= Ambulatory assessment =

Computer-assisted medical methodology

Ambulatory assessment (AA) is computer-assisted methodology for self-reports, behavior records or psychological measurements, while the subject undergoes normal activities in daily life.

AA is used in clinical psychology to investigate symptoms, predict the recurrence or onset of new symptoms, monitor treatment effects, prevent relapse, and indicate necessary interventions.

In the early ambulatory assessment, personal digital assistants and interactive voice response systems were used. They have now been replaced by smartphones, and this has made data collection more feasible.

== Characteristics ==
1. The recording takes place in real-life situations
2. A computer-assisted methodology is widely used
3. The evaluator attempts to minimise the method dependent reactivity and strives to achieve a high degree of ecological balance
4. The assessment can be continuous, event-based, interactive, time-based, or randomly prompted
5. It is idiographic in focus and allows for the examination of multiple individual processes

The Ambulatory assessment can be applied in various areas of psychology and other behavioral sciences.

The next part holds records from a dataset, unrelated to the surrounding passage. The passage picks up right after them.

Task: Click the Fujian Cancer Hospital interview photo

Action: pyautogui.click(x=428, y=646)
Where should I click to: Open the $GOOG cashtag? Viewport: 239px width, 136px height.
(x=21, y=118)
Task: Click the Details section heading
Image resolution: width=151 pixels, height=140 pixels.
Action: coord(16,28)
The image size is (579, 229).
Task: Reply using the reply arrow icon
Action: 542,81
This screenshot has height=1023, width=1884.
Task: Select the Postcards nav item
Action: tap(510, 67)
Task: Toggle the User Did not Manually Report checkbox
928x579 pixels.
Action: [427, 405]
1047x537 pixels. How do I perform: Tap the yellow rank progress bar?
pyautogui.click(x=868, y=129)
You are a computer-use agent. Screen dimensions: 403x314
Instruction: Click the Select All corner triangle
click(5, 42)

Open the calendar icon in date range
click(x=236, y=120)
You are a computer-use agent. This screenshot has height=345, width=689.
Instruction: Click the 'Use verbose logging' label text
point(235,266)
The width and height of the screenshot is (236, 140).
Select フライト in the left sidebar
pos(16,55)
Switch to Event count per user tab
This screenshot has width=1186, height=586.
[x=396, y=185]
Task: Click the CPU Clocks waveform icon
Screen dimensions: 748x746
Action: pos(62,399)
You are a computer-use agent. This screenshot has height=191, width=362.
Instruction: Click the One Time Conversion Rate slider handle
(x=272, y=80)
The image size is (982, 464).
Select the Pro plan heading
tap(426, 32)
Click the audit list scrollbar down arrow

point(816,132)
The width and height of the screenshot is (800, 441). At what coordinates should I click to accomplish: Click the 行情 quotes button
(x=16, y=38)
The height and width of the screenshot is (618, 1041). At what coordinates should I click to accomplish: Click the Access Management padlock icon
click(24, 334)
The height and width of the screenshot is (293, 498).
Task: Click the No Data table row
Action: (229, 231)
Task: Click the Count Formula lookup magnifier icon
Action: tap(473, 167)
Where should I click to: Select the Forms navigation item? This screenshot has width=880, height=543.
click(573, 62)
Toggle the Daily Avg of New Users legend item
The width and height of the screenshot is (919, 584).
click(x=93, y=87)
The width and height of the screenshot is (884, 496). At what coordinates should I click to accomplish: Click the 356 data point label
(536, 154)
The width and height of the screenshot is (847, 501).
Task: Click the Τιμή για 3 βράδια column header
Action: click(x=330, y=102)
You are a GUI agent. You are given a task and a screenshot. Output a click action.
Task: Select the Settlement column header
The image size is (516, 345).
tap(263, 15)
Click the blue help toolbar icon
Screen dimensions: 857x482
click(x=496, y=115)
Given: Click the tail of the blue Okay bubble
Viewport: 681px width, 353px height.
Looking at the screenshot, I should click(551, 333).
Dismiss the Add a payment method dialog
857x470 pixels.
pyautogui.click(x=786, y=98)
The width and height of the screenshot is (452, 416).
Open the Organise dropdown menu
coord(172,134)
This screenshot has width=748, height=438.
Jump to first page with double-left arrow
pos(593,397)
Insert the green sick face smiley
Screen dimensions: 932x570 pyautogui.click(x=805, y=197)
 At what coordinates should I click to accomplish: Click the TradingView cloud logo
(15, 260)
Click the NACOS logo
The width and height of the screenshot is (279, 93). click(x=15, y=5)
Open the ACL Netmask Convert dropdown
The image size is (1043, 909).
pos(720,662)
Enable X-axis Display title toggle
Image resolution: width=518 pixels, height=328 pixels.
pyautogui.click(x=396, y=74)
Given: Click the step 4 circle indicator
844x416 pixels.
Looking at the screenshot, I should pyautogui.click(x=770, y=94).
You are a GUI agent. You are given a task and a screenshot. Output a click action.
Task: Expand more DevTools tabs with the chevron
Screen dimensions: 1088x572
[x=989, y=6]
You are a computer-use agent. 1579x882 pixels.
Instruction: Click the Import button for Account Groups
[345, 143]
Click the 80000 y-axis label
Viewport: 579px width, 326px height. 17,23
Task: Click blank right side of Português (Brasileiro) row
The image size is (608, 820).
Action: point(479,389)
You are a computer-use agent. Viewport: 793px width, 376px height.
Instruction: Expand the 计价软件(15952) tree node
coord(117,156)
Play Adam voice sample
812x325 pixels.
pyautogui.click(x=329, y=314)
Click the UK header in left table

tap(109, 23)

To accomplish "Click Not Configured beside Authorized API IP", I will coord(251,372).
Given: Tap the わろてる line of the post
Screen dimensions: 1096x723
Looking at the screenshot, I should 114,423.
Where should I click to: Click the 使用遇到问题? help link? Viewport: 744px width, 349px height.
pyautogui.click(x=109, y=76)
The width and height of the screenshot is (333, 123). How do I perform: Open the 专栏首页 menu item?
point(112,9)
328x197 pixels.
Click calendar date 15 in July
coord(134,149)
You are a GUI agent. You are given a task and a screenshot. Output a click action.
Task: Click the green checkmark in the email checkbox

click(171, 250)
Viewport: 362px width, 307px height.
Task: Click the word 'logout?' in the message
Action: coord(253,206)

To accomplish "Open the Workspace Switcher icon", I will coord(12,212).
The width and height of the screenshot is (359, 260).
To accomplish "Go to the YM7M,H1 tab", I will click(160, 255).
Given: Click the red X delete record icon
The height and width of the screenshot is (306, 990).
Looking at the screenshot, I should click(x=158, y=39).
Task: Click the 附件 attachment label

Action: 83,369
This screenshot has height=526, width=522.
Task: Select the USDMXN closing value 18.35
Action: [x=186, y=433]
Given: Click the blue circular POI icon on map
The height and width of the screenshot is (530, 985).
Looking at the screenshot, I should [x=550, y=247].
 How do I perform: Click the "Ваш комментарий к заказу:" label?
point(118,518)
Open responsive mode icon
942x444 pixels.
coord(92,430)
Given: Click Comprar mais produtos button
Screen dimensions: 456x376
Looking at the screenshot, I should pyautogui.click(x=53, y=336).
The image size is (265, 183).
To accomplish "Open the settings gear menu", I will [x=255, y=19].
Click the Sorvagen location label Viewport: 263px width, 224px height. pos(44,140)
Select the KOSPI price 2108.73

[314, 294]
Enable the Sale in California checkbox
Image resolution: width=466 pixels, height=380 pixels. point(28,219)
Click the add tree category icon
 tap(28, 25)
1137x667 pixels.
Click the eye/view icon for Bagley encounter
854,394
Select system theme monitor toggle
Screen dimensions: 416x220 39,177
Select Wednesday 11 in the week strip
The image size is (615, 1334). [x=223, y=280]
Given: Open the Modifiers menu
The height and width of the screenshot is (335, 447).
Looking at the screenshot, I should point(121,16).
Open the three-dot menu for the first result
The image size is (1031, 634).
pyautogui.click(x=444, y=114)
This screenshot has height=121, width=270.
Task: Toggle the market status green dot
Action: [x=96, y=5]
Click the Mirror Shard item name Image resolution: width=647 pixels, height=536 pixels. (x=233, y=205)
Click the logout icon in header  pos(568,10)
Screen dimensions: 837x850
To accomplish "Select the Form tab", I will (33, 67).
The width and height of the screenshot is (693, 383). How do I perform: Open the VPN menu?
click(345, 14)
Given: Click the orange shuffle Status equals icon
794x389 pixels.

== Modes of Data Collection ==

=== Event Controlled/Self-Report ===

The subject self-monitors the happenings of events and assess them whenever it occurs. Varieties of devices are used to collect the data from the self reports.

The main concern with the self-report assessment is whether biases may influence the credibility of the results.

=== Time Controlled/Observational ===

In this mode, the subject follows the time-sampling schedule. This mode provides the data through the observer’s point of view. Forms of Ambulatory assessment observational method are Electronically Activated Recorder (EAR), Global Positioning System (GPS) in phones or devices on the person. Light sensors to infer context, using video or sensors to detect interactions with others.